*PROVIDED DATA:*
------------------------
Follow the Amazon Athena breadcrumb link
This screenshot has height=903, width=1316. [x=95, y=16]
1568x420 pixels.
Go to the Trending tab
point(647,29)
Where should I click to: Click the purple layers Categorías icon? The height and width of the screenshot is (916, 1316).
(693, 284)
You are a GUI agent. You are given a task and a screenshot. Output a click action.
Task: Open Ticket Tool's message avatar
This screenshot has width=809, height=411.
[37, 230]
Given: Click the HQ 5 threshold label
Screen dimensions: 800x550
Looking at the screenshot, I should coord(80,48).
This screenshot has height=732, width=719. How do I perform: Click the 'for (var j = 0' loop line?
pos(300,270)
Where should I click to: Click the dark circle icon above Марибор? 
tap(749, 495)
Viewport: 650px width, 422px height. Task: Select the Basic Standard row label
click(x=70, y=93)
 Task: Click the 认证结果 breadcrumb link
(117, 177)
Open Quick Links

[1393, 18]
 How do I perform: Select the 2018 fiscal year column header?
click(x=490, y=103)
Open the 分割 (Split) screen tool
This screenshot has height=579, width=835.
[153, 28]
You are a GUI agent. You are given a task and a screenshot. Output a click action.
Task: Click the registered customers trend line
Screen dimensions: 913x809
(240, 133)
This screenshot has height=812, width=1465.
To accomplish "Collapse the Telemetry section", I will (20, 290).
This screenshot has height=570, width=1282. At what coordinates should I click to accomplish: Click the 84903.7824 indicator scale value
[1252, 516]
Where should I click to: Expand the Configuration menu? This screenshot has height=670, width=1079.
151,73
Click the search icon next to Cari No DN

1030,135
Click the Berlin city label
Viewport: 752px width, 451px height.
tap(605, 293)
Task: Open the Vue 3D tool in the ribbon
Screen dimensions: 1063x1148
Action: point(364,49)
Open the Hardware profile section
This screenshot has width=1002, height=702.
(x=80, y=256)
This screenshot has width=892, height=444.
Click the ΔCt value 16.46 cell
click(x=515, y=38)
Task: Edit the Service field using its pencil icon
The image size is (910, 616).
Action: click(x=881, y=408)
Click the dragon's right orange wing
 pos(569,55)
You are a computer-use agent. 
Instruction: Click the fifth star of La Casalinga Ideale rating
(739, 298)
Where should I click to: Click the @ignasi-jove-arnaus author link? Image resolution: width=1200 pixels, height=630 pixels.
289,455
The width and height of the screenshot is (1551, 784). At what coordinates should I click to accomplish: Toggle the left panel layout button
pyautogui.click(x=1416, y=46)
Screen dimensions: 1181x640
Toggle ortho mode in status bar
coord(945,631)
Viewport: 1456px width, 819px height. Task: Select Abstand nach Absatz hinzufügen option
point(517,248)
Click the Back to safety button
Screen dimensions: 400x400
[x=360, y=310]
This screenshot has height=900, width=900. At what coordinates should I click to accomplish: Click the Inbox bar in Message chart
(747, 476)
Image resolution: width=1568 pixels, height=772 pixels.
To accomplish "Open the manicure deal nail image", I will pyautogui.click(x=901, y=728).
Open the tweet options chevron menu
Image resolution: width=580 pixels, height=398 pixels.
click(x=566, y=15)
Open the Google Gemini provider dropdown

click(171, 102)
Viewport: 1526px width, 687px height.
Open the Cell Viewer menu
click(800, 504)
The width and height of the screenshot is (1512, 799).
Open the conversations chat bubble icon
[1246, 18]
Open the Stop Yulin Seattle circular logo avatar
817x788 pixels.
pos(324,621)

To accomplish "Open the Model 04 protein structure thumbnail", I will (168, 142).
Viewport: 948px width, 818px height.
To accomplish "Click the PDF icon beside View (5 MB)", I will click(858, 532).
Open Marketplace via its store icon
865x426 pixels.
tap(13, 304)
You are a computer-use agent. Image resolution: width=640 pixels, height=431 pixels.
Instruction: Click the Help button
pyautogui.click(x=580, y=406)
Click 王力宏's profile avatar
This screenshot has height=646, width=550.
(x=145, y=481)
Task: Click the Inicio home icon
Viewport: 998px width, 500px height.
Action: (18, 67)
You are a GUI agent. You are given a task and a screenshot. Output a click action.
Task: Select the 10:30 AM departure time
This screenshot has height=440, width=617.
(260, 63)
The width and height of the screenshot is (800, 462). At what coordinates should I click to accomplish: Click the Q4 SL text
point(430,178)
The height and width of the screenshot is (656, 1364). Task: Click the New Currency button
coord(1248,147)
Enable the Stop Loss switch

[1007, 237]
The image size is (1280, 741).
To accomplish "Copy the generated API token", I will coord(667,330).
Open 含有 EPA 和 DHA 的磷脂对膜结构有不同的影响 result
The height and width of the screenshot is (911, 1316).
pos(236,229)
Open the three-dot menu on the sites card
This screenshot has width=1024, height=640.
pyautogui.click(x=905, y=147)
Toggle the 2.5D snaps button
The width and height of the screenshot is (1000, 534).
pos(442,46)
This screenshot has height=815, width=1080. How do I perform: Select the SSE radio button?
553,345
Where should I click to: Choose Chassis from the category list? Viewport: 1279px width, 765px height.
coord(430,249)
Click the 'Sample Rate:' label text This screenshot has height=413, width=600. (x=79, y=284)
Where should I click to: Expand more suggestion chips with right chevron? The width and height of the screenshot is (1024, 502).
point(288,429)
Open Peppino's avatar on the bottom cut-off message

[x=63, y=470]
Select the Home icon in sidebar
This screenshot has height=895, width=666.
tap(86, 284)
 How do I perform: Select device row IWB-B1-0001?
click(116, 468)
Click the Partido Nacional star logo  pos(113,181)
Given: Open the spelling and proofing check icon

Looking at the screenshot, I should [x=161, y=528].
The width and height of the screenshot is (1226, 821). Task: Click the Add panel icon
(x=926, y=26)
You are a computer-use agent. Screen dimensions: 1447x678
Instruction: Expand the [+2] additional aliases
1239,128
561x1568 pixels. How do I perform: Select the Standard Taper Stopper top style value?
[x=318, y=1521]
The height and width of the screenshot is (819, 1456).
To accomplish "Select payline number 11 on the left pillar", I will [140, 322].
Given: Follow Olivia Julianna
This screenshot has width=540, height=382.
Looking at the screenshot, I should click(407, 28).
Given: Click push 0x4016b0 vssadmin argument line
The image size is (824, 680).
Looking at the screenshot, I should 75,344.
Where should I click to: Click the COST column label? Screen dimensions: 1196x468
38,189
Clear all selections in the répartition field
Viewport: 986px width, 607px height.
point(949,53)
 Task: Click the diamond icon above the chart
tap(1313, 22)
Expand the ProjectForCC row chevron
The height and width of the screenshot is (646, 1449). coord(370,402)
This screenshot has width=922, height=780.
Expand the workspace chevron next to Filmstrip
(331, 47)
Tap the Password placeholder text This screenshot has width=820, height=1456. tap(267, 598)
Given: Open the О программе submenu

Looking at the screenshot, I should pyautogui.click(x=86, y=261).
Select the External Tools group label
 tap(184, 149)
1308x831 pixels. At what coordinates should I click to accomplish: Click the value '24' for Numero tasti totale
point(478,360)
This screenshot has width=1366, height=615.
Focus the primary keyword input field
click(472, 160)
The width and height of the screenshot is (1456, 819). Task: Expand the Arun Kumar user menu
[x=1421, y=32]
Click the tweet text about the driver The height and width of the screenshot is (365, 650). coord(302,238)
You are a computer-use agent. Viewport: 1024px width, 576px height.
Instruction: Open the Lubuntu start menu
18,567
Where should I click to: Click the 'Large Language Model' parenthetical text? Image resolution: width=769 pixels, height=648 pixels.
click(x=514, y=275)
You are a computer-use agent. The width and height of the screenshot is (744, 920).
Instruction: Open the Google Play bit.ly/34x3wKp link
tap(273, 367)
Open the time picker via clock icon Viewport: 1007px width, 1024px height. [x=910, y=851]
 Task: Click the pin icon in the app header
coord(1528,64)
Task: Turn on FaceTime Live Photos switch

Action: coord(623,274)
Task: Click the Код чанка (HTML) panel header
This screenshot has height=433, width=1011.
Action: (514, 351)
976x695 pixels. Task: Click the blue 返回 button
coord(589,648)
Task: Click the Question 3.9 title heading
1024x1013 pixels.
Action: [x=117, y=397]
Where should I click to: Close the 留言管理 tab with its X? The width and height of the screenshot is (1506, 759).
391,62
------------------------
Which of the lines above hold the string "logo"? Copy each one.

*TASK ANSWER:*
Open the Stop Yulin Seattle circular logo avatar
Click the Partido Nacional star logo  pos(113,181)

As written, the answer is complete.